Start of PAGE EXCERPT

Russia Says No to Iran Nuclear Sanctions

Russian Foreign Minister Sergei Lavrov made it clear Thursday that Moscow wouldn't back any new rounds of tough sanctions against Iran in the United Nations Security Council, and he dismissed a U.S. timetable for securing progress from Iran on ending its nuclear-fuel program.

Lavrov's comments in Moscow cast doubt over the ability of the U.S. to succeed in an effort to secure international backing for new sanctions. They also appeared to end any hopes that the Obama administration's "reset" of troubled relations with Russia would lead to Moscow's support for one of the top U.S. foreign policy priorities.

Just a day after U.S. officials warned that Iran may already have enough enriched uranium to make a bomb if processed further, Lavrov said negotiations should begin without any imposed timetable. He also said that even if Iran tried to make weapons-grade fuel it would be detected and there would be time to respond.

"I do not think those sanctions will be approved by the United Nations Security Council," Lavrov said.

President Barack Obama has set a deadline of September for progress on talks with Iran, and the U.S. and its allies have planned to work on an international consensus by the end of the month when the United Nations General Assembly meets in New York, with Obama playing host. But Russia wields a veto on the 15-member council.

"We're pretty disappointed with the Russian position so far," a senior U.S. official said of Lavrov's comments. Officials said any new U.N. sanctions against Iran were now unlikely in the near term, and said their best hope would be to coordinate new financial penalties with the members of the European Union instead.

End of PAGE EXCERPT
Start of STORED DATA

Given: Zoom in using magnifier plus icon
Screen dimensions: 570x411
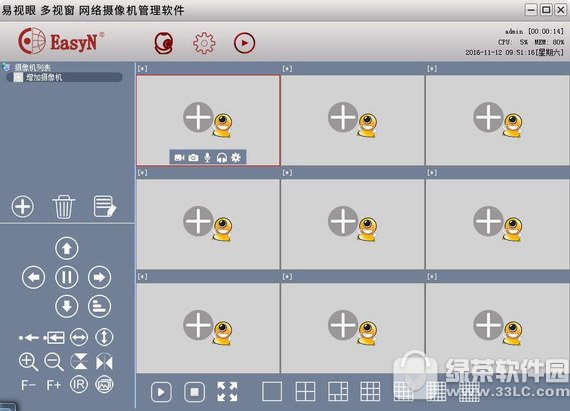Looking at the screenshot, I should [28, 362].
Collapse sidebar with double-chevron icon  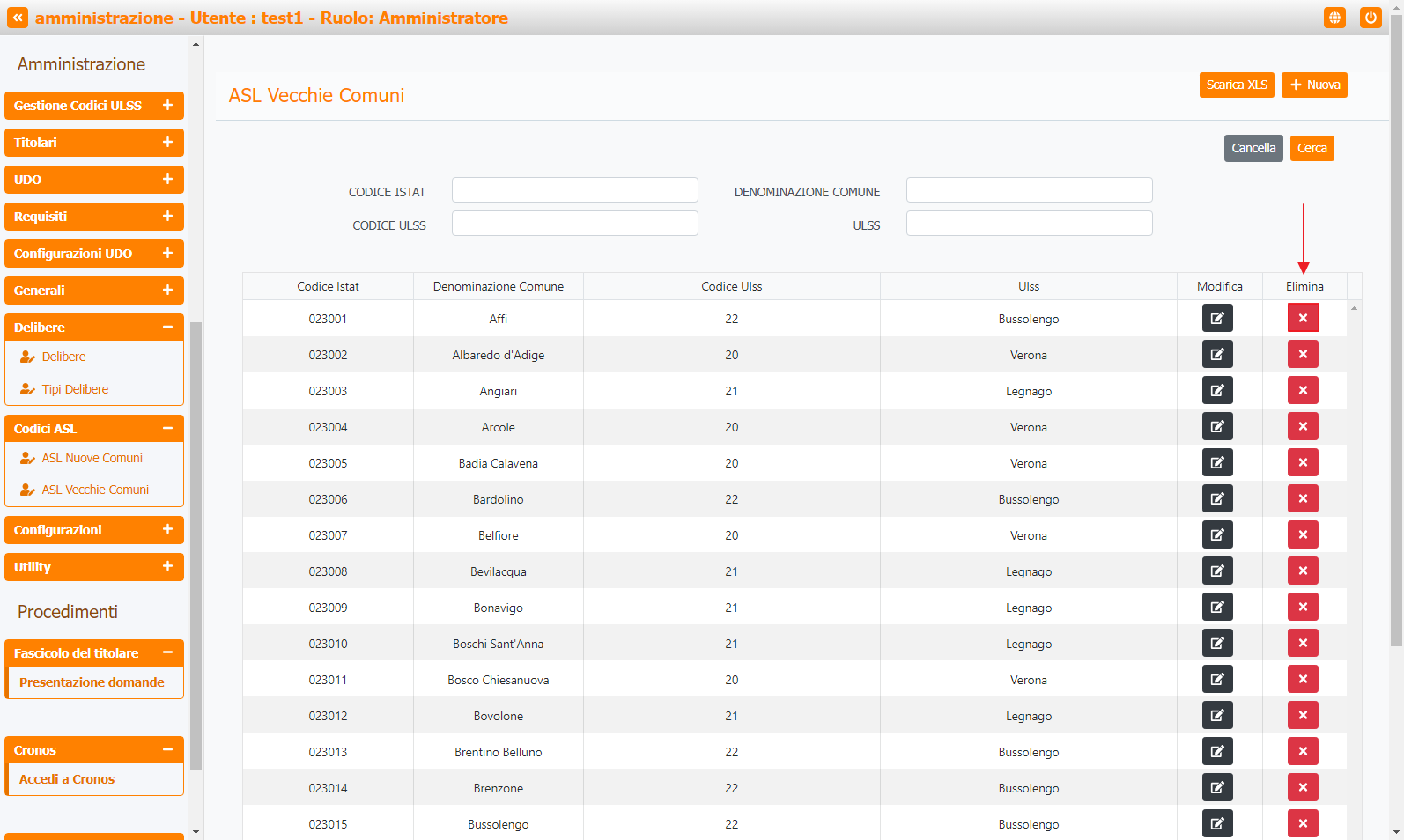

End of STORED DATA
Start of STORED DATA

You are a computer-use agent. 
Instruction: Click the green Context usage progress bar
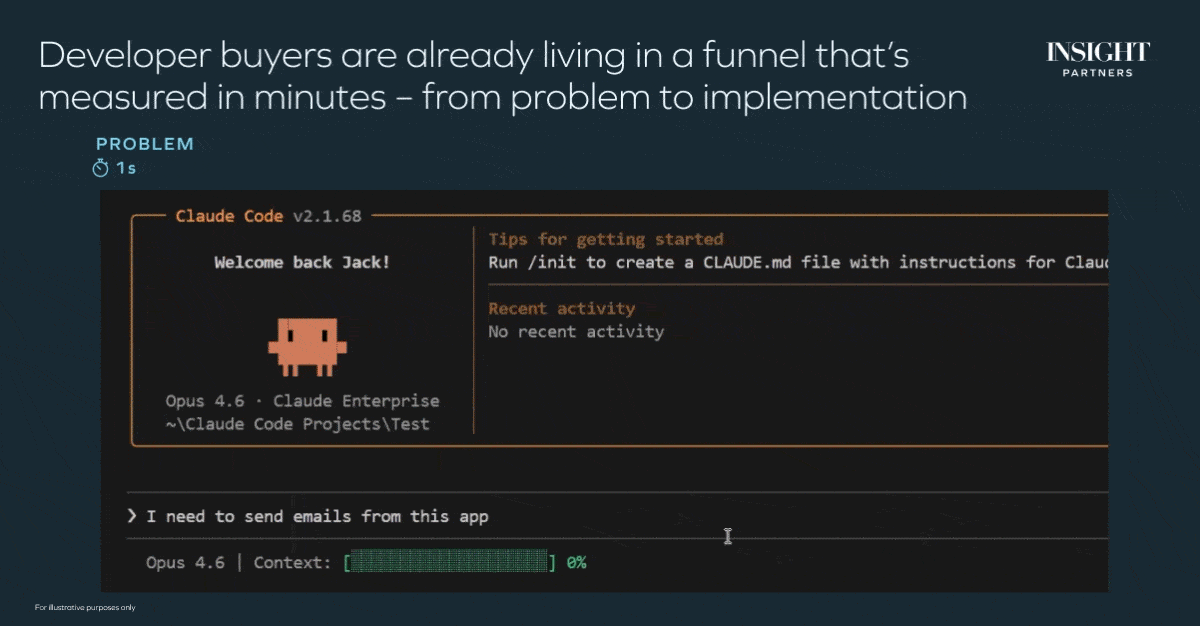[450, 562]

End of STORED DATA
Start of STORED DATA

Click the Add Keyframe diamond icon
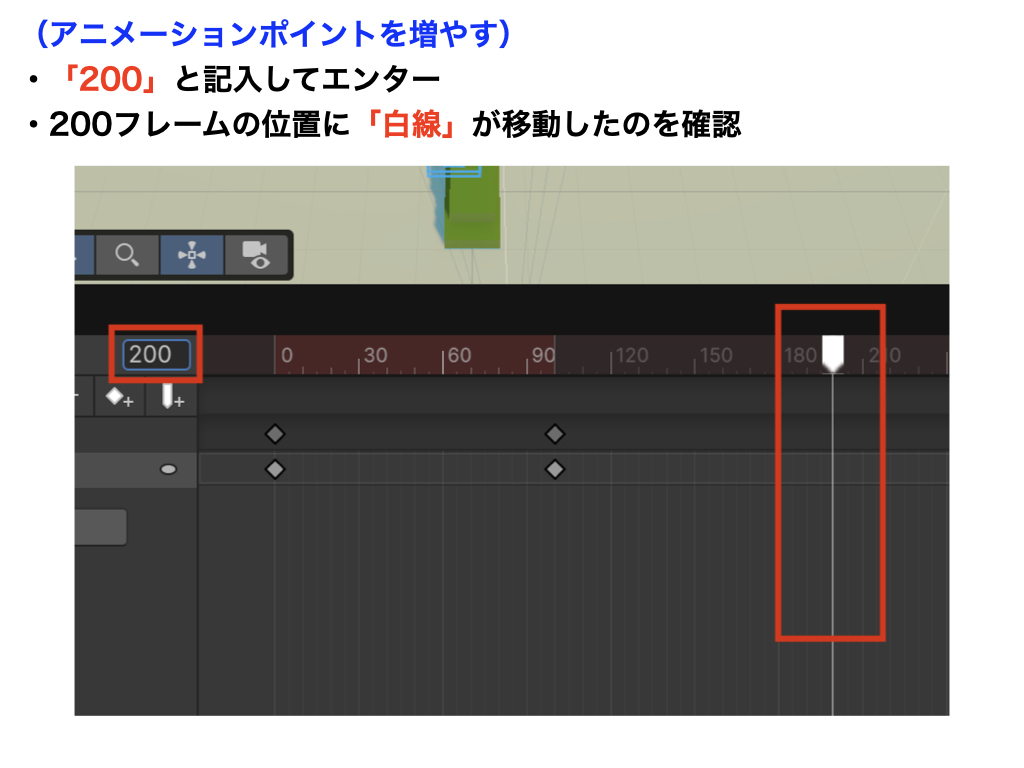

End of STORED DATA

Reproduce the passage from the Russia and Iran sanctions article above that begins at the words "President Barack Obama" and stops after "European Union instead.", with every word unchanged.

SOLVED PROBLEM
President Barack Obama has set a deadline of September for progress on talks with Iran, and the U.S. and its allies have planned to work on an international consensus by the end of the month when the United Nations General Assembly meets in New York, with Obama playing host. But Russia wields a veto on the 15-member council.

"We're pretty disappointed with the Russian position so far," a senior U.S. official said of Lavrov's comments. Officials said any new U.N. sanctions against Iran were now unlikely in the near term, and said their best hope would be to coordinate new financial penalties with the members of the European Union instead.